** Seçilmiş bölüm **

Soru

Mirac Risalesinde Geçen "EMANET, NUR ve ANAHTAR"

"Tâ o emânet, o nûr, o anahtarın cihan şumûl ve muhît ve umum kâinâta âmm ve bütün mahlûkāta şâmil hikmetlerini göstersin." Mirac Risalesinde geçen emanet, nur ve anahtartan kasıt nedir?

Tarih: 26.02.2024 15:11:26
Okunma: 411

Cevap

Nurdan kasıt İmandır ve Sevgili Peygamberimizin iman esaslarını gözüyle müşahede etmesidir. Güneş nasıl karanlığı dağıtıp her şeyi aydınlatıyorsa, Peygamberimiz’in (s.a.v) getirmiş olduğu nur da insanları ve kâinatı karanlıklardan ve bilinmezliklerden çıkarmıştır. İman nuruyla kâinat, Rabbimizin sanatı ve insan ise ebede namzet en şerefli bir misafir makamına çıkmıştır.

Bediuzzaman Hazretlerinin bu konudaki ifadesi şöyledir.

Birinci Meyve: Erkân-ı îmâniyenin hakāikini göz ile görüp, melâikeyi, cenneti, âhireti, hatta Zât-ı Zülcelâl’i göz ile müşâhede etmek, kâinâta ve beşere öyle bir hazine ve bir nûr-u ezelî ve ebedî hediye getirmiştir ki, şu kâinâtı perişan ve fânî ve karmakarışık bir vaz‘iyet-i mevhûmeden çıkarıp, o nûr ve o meyve ile o kâinâtı kudsî mektûbât-ı Samedâniye, güzel âyîne-i cemâl-i ehadiye vaz‘iyeti olan hakîkatini göstermiş. Kâinâtı ve bütün zîşuûru sevindirip mesrûr etmiş.

** Verilen malzeme **
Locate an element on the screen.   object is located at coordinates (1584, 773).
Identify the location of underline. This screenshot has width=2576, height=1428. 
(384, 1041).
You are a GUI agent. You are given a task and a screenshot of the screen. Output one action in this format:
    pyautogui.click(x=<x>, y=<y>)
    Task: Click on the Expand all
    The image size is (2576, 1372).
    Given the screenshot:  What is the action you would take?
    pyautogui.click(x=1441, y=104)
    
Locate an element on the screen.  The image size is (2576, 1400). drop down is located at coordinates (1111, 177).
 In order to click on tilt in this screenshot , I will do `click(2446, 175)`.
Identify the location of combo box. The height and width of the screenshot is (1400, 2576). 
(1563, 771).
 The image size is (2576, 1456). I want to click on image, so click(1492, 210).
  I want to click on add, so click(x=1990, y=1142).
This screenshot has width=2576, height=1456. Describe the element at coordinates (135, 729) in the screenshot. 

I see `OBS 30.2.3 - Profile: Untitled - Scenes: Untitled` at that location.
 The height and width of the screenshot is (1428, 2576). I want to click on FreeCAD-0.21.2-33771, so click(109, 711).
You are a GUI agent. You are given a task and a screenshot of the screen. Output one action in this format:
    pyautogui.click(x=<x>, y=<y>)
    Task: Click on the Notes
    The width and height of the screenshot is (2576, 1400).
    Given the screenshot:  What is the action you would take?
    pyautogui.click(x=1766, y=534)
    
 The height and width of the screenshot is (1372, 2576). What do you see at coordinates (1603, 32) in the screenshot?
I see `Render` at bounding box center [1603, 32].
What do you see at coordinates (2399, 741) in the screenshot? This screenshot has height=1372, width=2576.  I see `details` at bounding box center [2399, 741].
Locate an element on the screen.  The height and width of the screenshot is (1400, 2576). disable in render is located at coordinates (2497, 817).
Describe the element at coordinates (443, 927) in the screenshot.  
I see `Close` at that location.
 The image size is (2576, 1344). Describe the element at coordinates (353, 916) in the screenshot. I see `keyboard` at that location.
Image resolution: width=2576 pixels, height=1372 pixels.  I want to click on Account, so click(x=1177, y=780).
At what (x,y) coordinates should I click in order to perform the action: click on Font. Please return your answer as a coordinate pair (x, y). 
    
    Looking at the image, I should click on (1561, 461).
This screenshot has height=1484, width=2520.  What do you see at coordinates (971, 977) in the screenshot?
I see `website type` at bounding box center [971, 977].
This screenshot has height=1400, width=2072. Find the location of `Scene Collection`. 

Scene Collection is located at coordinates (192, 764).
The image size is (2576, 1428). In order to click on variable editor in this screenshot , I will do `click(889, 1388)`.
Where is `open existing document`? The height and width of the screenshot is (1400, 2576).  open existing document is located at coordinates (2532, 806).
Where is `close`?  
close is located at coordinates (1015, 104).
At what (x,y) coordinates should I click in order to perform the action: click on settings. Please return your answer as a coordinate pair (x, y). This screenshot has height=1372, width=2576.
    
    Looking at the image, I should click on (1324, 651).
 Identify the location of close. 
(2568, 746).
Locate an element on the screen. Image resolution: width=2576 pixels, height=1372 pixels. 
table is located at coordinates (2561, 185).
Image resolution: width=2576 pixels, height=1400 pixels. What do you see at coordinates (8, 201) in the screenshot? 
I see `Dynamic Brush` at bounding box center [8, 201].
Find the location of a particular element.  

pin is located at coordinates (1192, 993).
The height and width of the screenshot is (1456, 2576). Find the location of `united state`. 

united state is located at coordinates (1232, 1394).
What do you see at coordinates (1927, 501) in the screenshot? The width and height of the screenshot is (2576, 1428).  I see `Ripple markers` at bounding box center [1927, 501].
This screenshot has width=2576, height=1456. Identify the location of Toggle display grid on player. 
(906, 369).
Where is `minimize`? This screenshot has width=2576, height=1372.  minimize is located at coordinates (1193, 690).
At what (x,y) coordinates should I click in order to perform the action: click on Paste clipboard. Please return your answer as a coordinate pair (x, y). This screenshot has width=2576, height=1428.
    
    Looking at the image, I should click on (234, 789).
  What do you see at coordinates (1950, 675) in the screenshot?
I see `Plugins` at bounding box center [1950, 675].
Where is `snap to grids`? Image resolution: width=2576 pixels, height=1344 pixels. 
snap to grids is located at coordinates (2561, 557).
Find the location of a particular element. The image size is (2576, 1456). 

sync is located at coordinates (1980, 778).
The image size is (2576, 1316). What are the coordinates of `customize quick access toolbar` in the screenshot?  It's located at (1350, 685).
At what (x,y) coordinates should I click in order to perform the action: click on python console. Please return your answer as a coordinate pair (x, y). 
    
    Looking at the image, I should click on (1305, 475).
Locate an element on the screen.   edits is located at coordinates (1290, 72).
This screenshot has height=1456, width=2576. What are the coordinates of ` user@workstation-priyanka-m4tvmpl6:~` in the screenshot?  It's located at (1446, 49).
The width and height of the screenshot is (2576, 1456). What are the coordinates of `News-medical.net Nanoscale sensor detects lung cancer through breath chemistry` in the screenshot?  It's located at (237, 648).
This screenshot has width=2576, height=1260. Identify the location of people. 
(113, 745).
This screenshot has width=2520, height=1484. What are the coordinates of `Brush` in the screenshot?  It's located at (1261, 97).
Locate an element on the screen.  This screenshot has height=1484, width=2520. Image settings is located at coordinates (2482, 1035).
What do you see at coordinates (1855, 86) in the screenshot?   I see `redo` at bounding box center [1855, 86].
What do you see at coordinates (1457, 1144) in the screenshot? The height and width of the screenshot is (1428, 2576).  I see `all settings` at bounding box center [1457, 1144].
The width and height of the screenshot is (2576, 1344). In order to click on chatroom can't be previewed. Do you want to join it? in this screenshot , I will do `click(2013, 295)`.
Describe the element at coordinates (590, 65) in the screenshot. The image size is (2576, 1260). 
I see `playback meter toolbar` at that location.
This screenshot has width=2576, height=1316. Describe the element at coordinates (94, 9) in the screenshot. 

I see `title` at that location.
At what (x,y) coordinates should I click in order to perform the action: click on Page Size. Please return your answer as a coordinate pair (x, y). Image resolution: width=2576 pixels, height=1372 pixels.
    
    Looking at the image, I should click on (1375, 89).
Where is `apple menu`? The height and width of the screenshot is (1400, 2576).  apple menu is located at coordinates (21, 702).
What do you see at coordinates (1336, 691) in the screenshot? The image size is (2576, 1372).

** Görev listesi **
[1] Seçilmiş bölümde "Nurdan kasıt İmandır" sözcüklerinden başlayıp "misafir makamına çıkmıştır." sözcükleri de dahil olmak üzere uzanan kısmı harfi harfine yazıya geçirin.
[2] Kayıtlardan "coordinates (2482, 1035)." ifadesini içeren satırdan "What do you see at coordinates (1457, 1144)" ifadesini içeren satıra kadar, bu satır da dahil olmak üzere yer alanları, "görev" ve "yanıt" adlı sütunlardan oluşan iki sütunlu bir CSV olarak verin. Her kayıt tek bir satır olsun; görev metni ve yanıtı, satır sonları boşluğa çevrilerek, ayrı ayrı tırnak içinde birer alana yazılsın.

** Görev sonuçları **
[1]
Nurdan kasıt İmandır ve Sevgili Peygamberimizin iman esaslarını gözüyle müşahede etmesidir. Güneş nasıl karanlığı dağıtıp her şeyi aydınlatıyorsa, Peygamberimiz’in (s.a.v) getirmiş olduğu nur da insanları ve kâinatı karanlıklardan ve bilinmezliklerden çıkarmıştır. İman nuruyla kâinat, Rabbimizin sanatı ve insan ise ebede namzet en şerefli bir misafir makamına çıkmıştır.

[2]
görev,yanıt
"Locate an element on the screen.","This screenshot has height=1484, width=2520. Image settings is located at coordinates (2482, 1035)."
"What do you see at coordinates (1855, 86) in the screenshot?","I see `redo` at bounding box center [1855, 86]."
"What do you see at coordinates (1457, 1144) in the screenshot? The height and width of the screenshot is (1428, 2576).","I see `all settings` at bounding box center [1457, 1144]."